2. Experimental Section

2.1. Materials

All chemicals and reagents were purchased from Sigma-Aldrich and used without any further purification. The reagents included cobalt (II) nitrate hexahydrate [Co(NO3)2·6H2O], ammonium molybdate tetrahydrate [(NH4)6Mo7O24·4H2O], cerium (III) nitrate hexahydrate [Ce(NO3)36H2O], and urea [CO(NH2)2].

2.2. Synthesis of Trimetallic CoMoCe-Oxide Catalysts

Trimetallic CoMoCe-oxide catalyst electrodes were synthesized on NF substrates via a simple hydrothermal method. Prior to deposition, the NF substrates were cleaned with dilute acid to remove surface impurities.

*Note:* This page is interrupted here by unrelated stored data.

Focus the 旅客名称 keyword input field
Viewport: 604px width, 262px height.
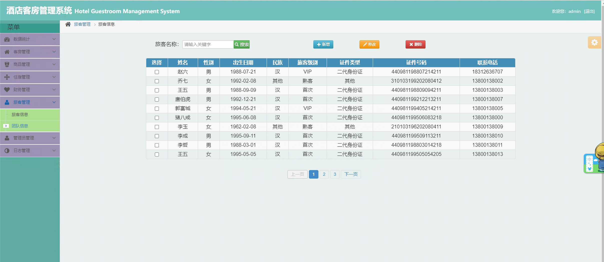(x=208, y=44)
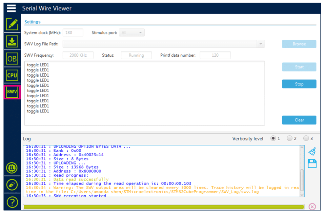Save the log using floppy disk icon

click(x=312, y=164)
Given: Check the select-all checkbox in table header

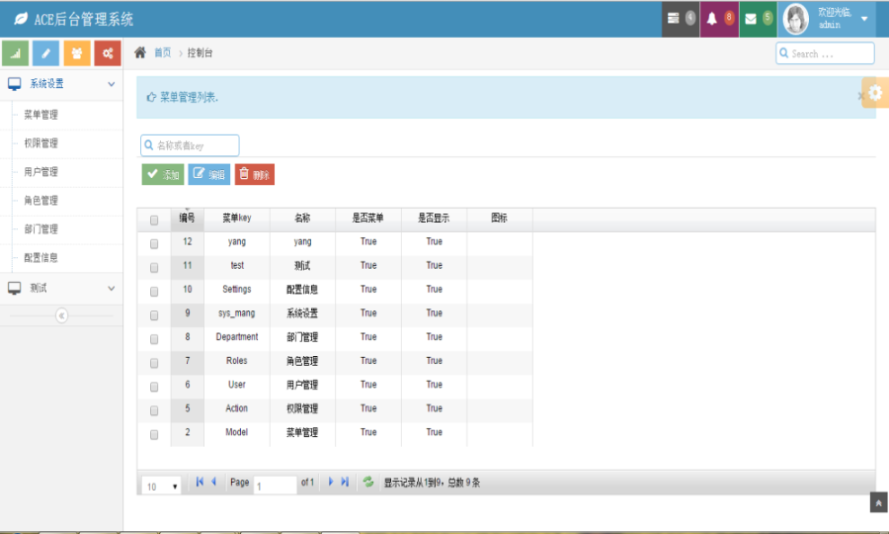Looking at the screenshot, I should pyautogui.click(x=154, y=220).
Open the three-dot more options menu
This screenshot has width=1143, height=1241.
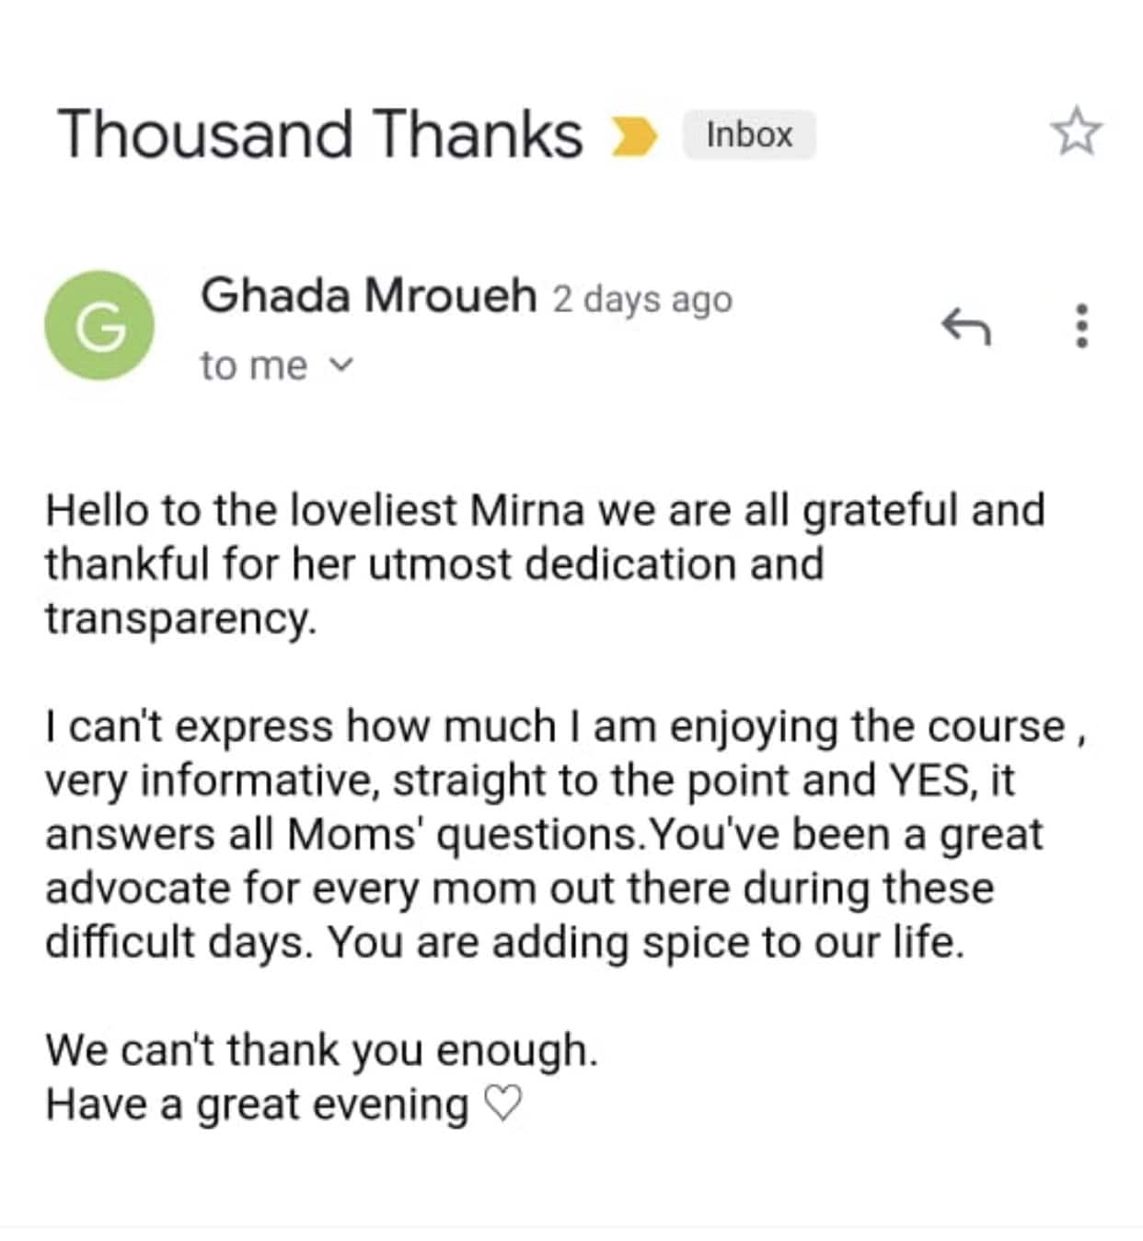[x=1082, y=325]
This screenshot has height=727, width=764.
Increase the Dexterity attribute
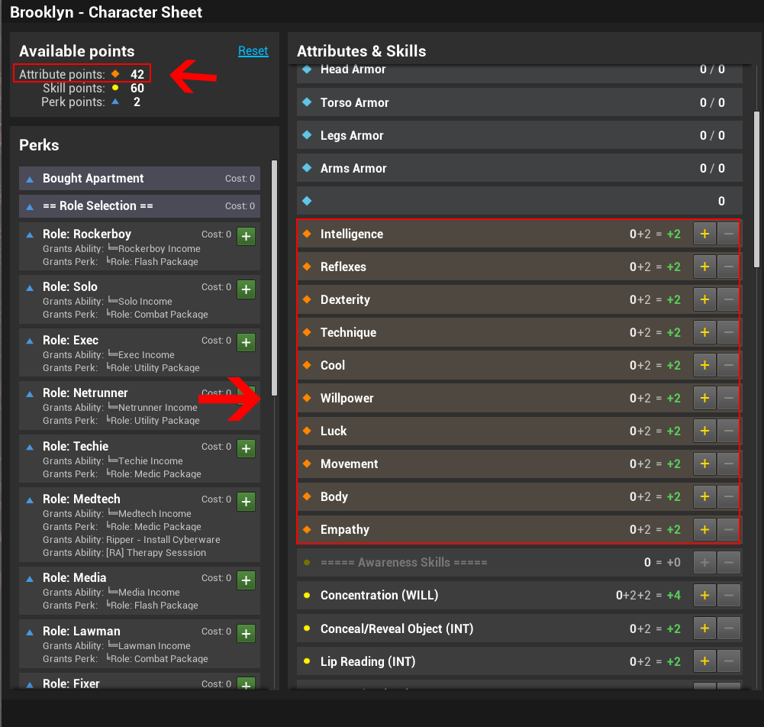(704, 300)
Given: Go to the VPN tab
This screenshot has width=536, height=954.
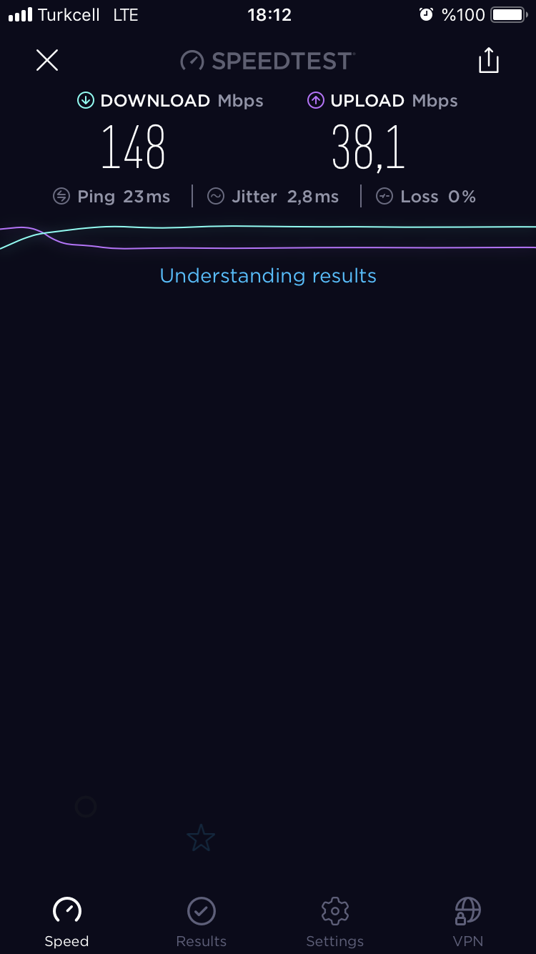Looking at the screenshot, I should [x=468, y=923].
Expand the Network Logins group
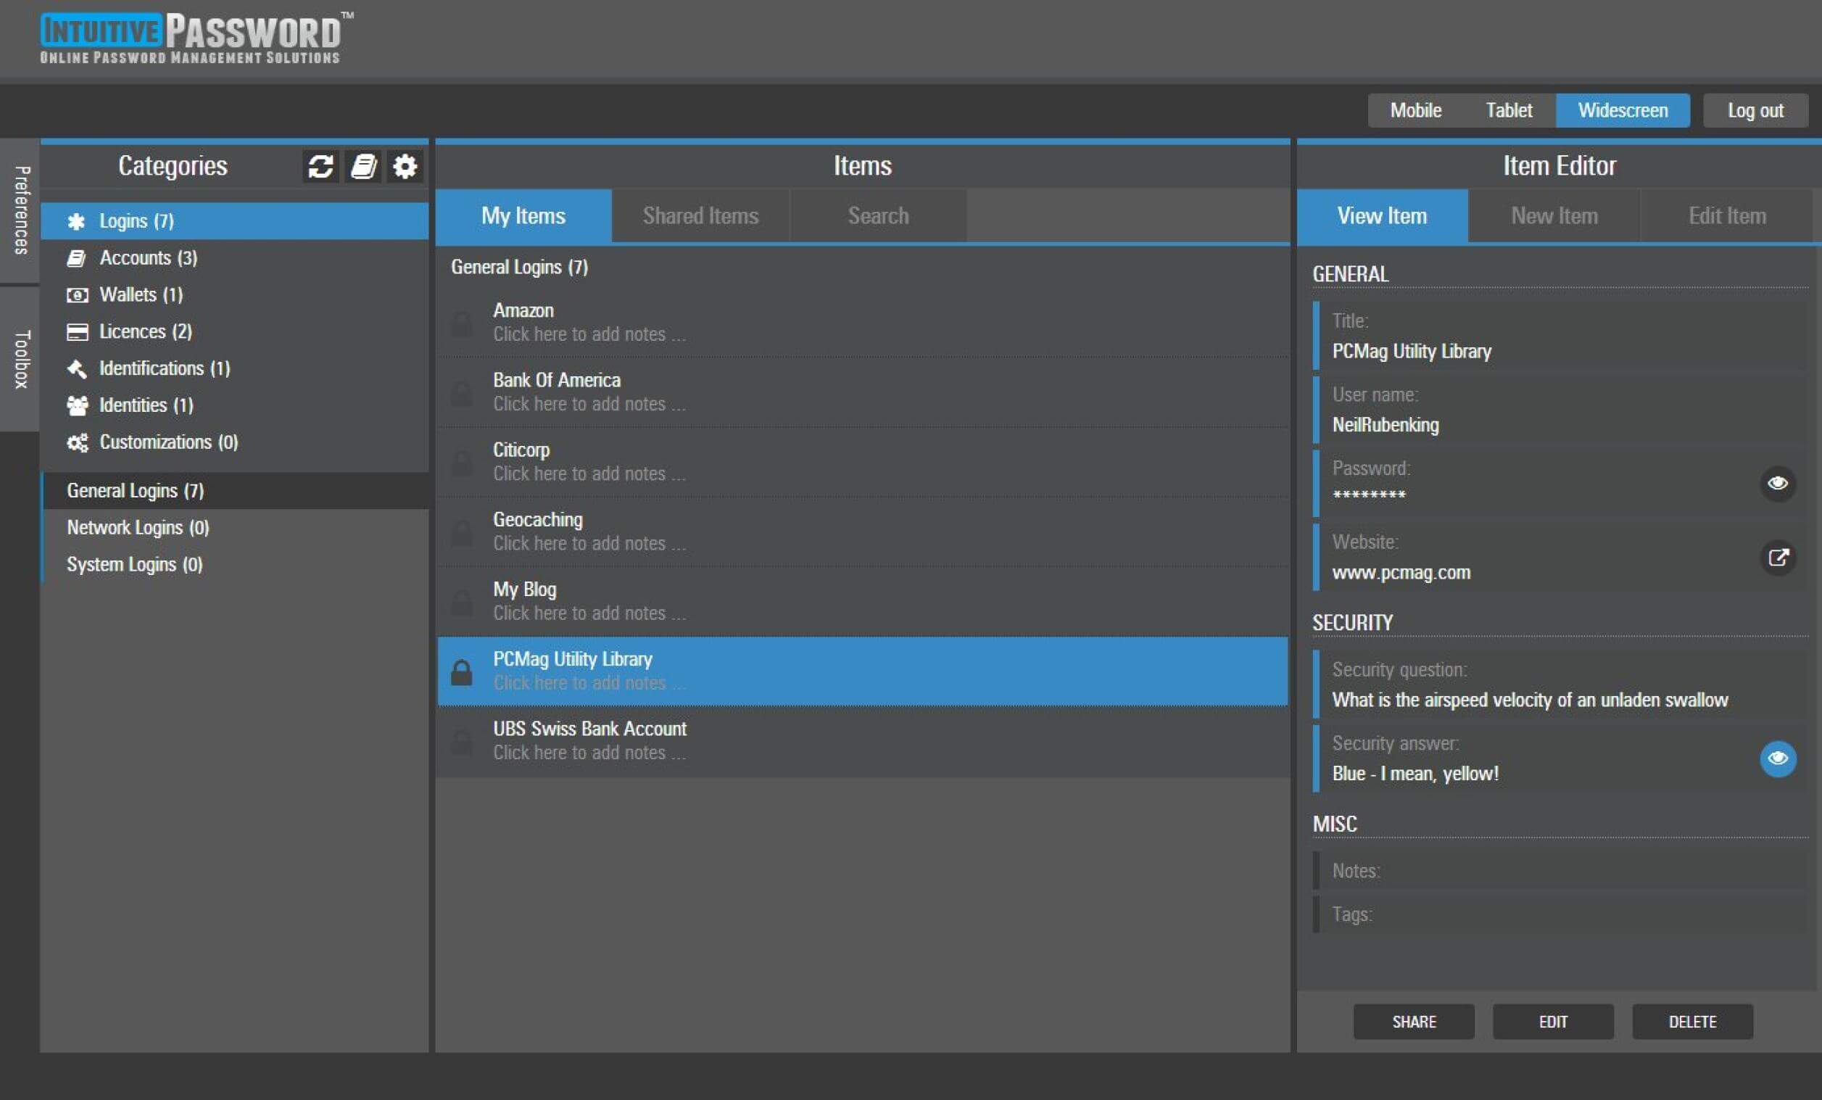The height and width of the screenshot is (1100, 1822). (x=138, y=526)
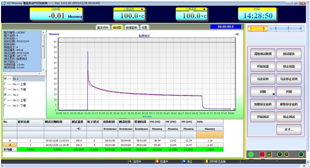Enable the No.2 - 下模 curve checkbox

coord(5,106)
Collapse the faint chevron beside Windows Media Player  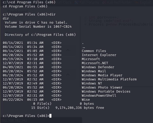[68, 75]
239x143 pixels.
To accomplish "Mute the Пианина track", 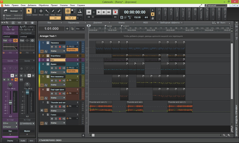I will [52, 46].
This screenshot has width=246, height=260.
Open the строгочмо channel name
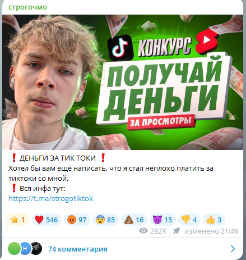(x=27, y=7)
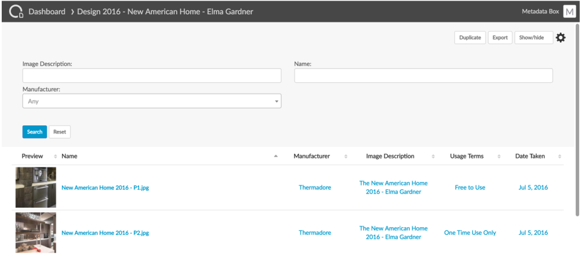Open thumbnail preview of P2.jpg
The height and width of the screenshot is (256, 581).
tap(36, 233)
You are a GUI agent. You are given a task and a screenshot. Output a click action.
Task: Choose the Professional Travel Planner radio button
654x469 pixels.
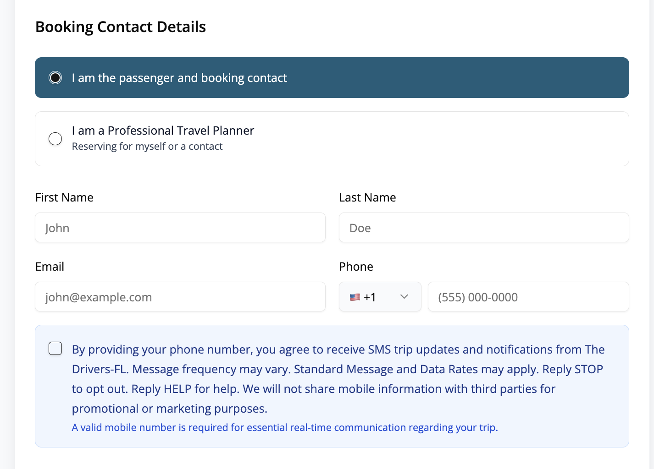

To fabricate trimetallic CoMoCe-oxide thin-film electrodes, a cobalt nitrate, ammonium molybdate tetrahydrate, and cerium nitrate were dissolved in deionized (DI) water in a 1:1:1 molar ratio. Urea was then added to the solution at a concentration of 0.3 M. The resulting precursor solution was transferred to a Teflon-lined stainless-steel autoclave, and a precleaned NF substrate was immersed in it. The autoclave was sealed and heated at 150 °C for 12 h in the muffle furnace. After cooling to room temperature naturally, the resulting CoMoCe-oxide-coated NF substrate was then thoroughly washed with DI water, methanol, and air-dried at ambient conditions. For comparison, binary compositions including CoMo-, CoCe-, and MoCe-oxides were also synthesized using the same hydrothermal procedure, with 1:1 molar ratios of the respective metal precursors. For simplicity, the synthesized CoMoCe-, CoMo-, CoCe-, and MoCe-based oxides are hereafter denoted as CMC, CM, CC, and MC, respectively.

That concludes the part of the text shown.